I have chosen this name for this blog because it truly states my story. I am a type II diabetic who most certainly enjoys food. When I was diagnosed with diabetes several years ago, my blood sugar level was over 400. With some oral medications, a lot of research and some trial and error, I have found that unlike my ancestors I truly can continue to enjoy food. I hope this blog will help you to also enjoy food and be healthy. Some recipes are my originals and some I have collected. Everyone reacts different to various foods. Check your blood sugar readings so you will know whether or not a recipe works for you!

Saturday, May 14, 2011


This is a great potato dish for diabetics as it has 15 g of carbs and 5 g of protein per serving (without the shredded cheddar cheese topping). And as always, eat your potato serving with a protein item.

3 cups cooked, mashed potatoes
1 egg, separated
1/2 cup shredded low-fat process American cheese
1/2 small green bell pepper, finely chopped
1 tbsp finely chopped green onion
1/2 tsp celery salt
1 egg white
1/2 tsp paprika
2 tbsp shredded low-fat cheddar cheese, if desired

Preheat oven to 375 degrees. Spray a 1 1/2-quart casserole dish with a nonstick cooking spray; set aside.

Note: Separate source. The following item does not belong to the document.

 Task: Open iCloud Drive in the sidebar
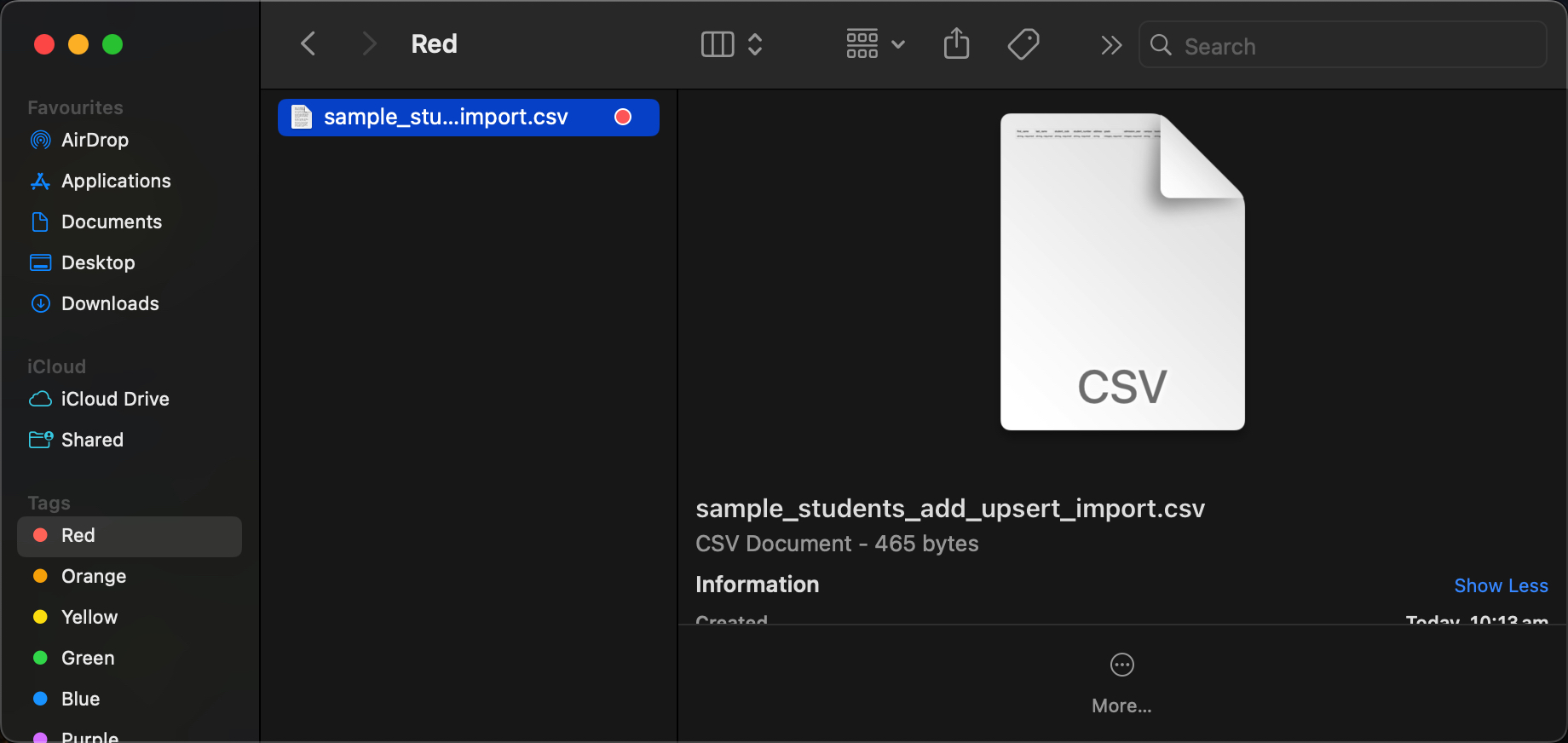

In a mixing bowl, combine the mashed potatoes and egg yolk; stir until well blended. Stir in the cheese, bell pepper, green onion, and celery salt.

In a small mixing bowl, beat the 2 egg whites at the high speed of an electric mixer until soft peaks form. Gently fold the egg whites into the potato mixture.

Gently spoon the potato mixture into the prepared casserole dish. Sprinkle the paprika evenly over the potato mixture. Bake the casserole for 25 to 30 minutes at 375 degrees.

Remove casserole from oven and sprinkle the top with the shredded low-fat cheddar cheese, if desired. Serve immediately while hot.